Na dwadzieścia minut przed końcem chciałem dać 8/10... ba, myślałem nawet o 9/10. Ale zakończenie pozostawiło potężny niesmak. Począwszy od akcji z postrzeleniem Esmaila dokonuje się jakaś przedziwna wolta i fabuła zmierza w kierunku zupełnie niekompatybilnym z wcześniejszymi wydarzeniami. Złożony dramat psychologiczny zamienia się w pretensjonalną traumę...
Szkoda zmarnowanego potencjału.
Jak w życiu często bywa... Ciąg wydarzeń doprowadza do tragedii i to nie tylko jednej osoby. 10/10 dla filmu. Jeszcze na żadnym się tak nie wzruszyłem i nie doznałem większego "katharsis".

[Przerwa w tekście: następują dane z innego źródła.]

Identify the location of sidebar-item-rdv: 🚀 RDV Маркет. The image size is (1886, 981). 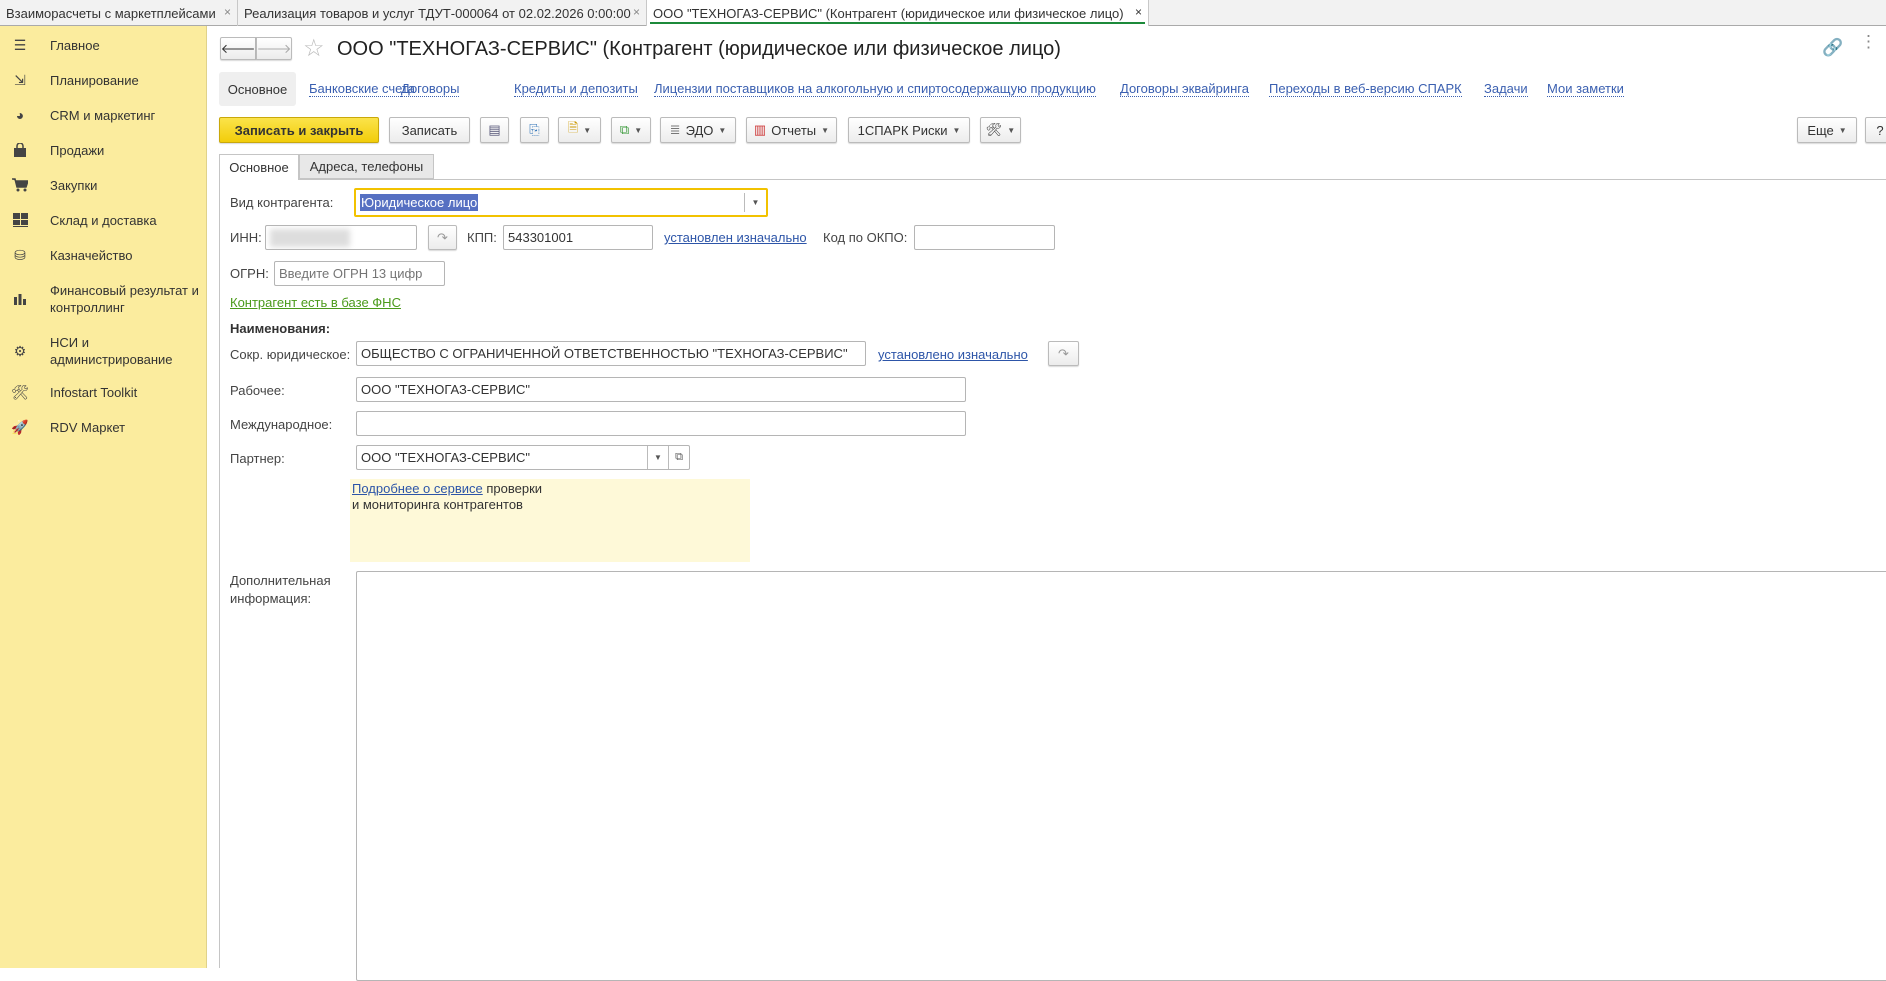
(108, 427).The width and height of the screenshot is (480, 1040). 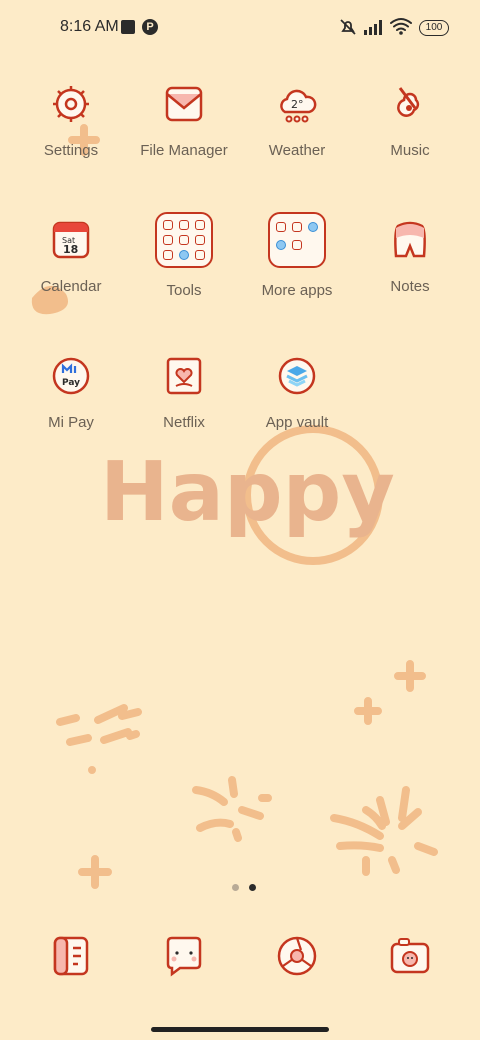 I want to click on app-notes: Notes, so click(x=410, y=258).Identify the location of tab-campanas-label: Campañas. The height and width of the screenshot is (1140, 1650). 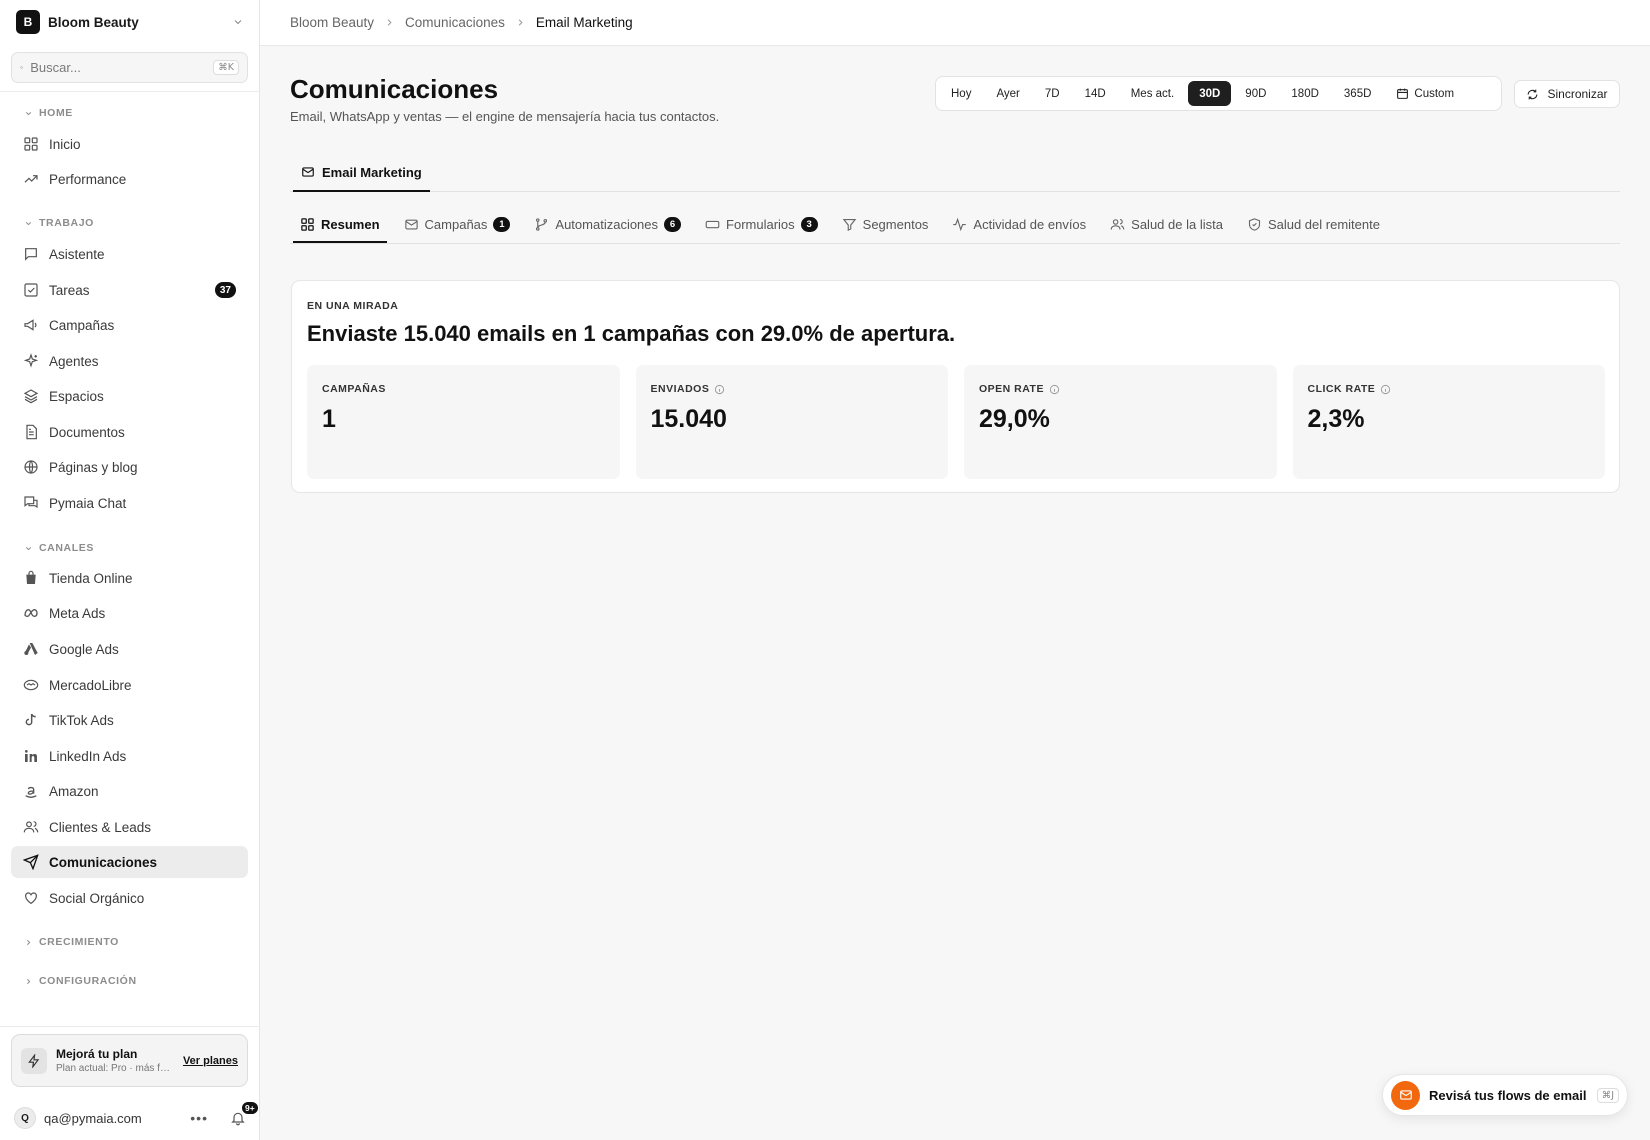
(456, 224).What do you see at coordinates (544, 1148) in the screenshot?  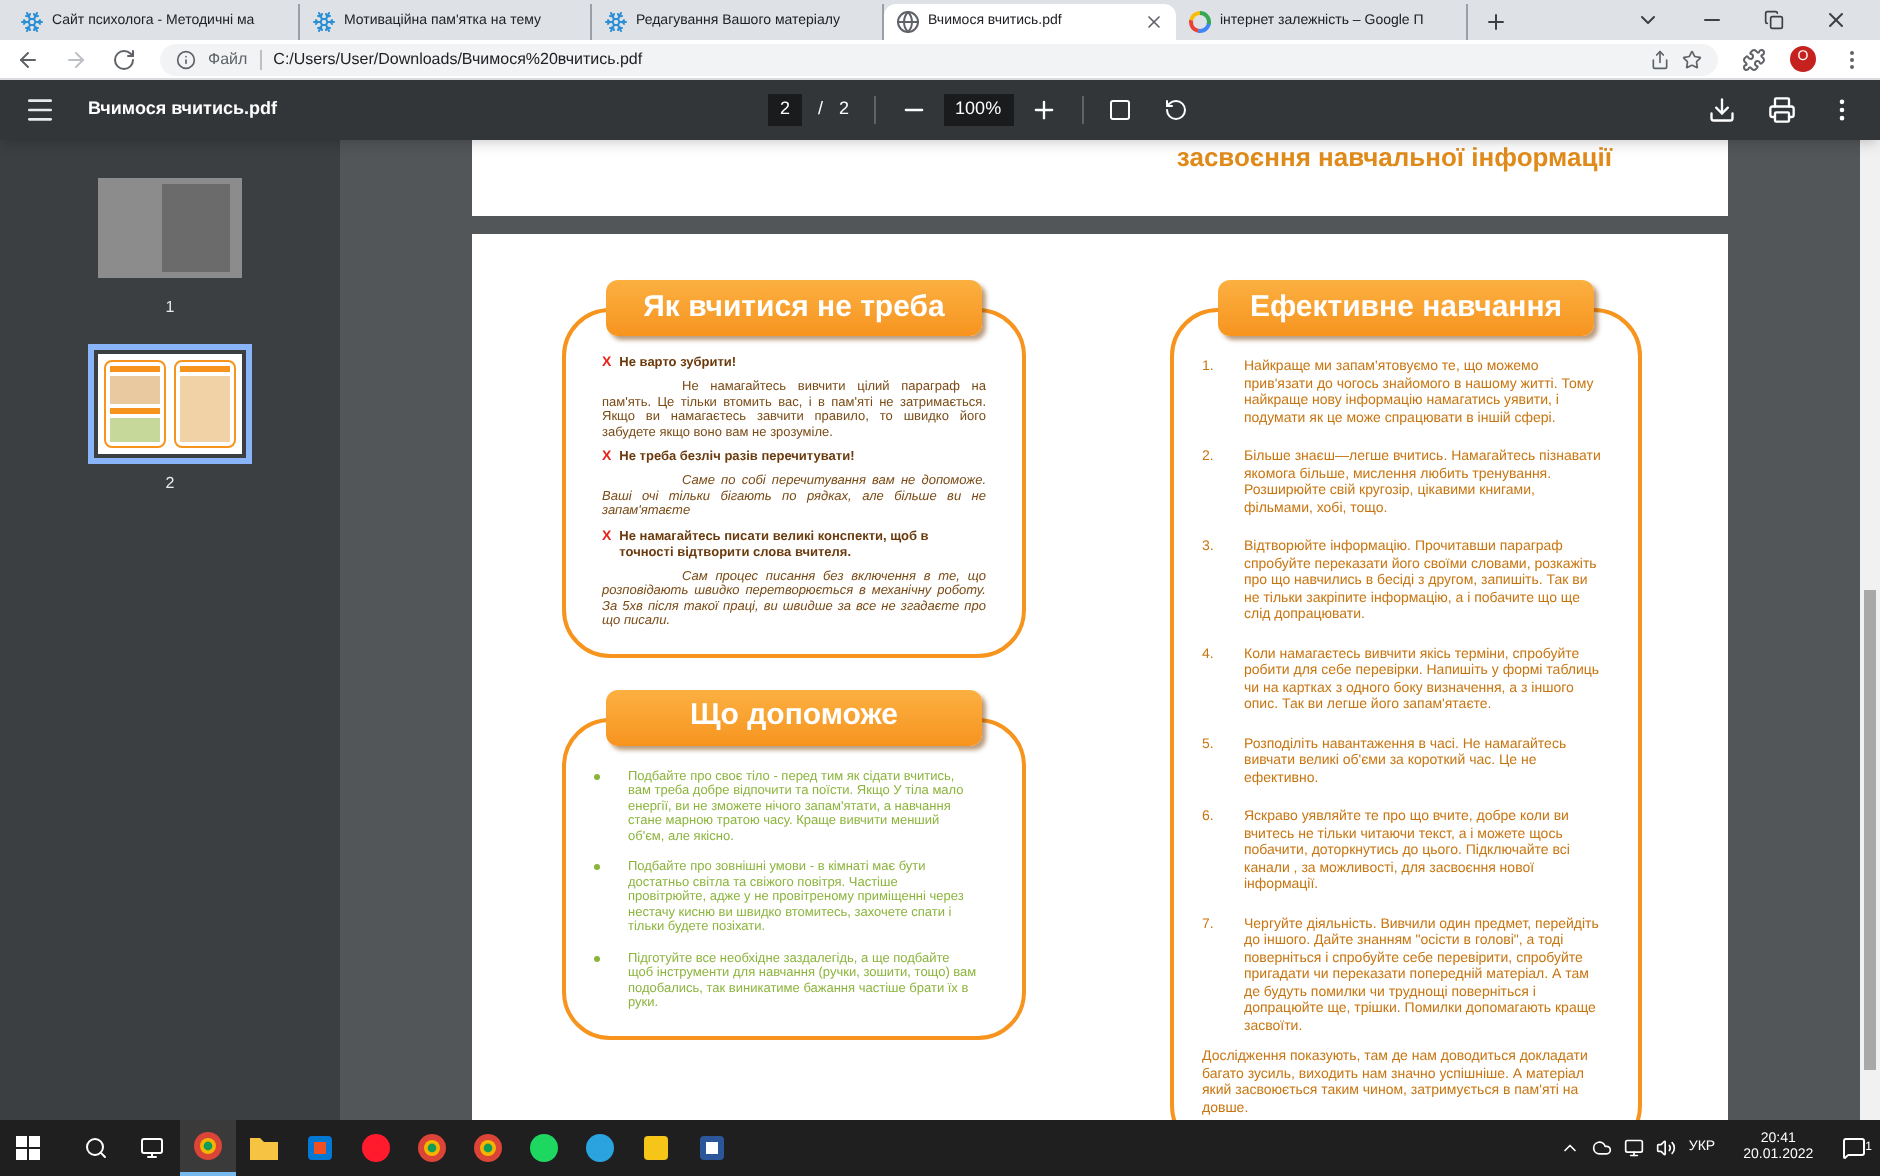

To prawda. Piękny i głęboki film. Pokazuje jak niewiele trzeba, aby zmarnować sobie życie. Dramat 5 osób, a wystarczyłoby tak niewiele - otworzyć list. I to jest w życiu najgorsze, jedna błędna decyzja i nieodwracalność losu. Co do wzruszeń to łezka popłynęła, a jeśli chcesz popłakać sobie przez cały film to polecam "Światełko w tunelu" z Lindą Hamilton.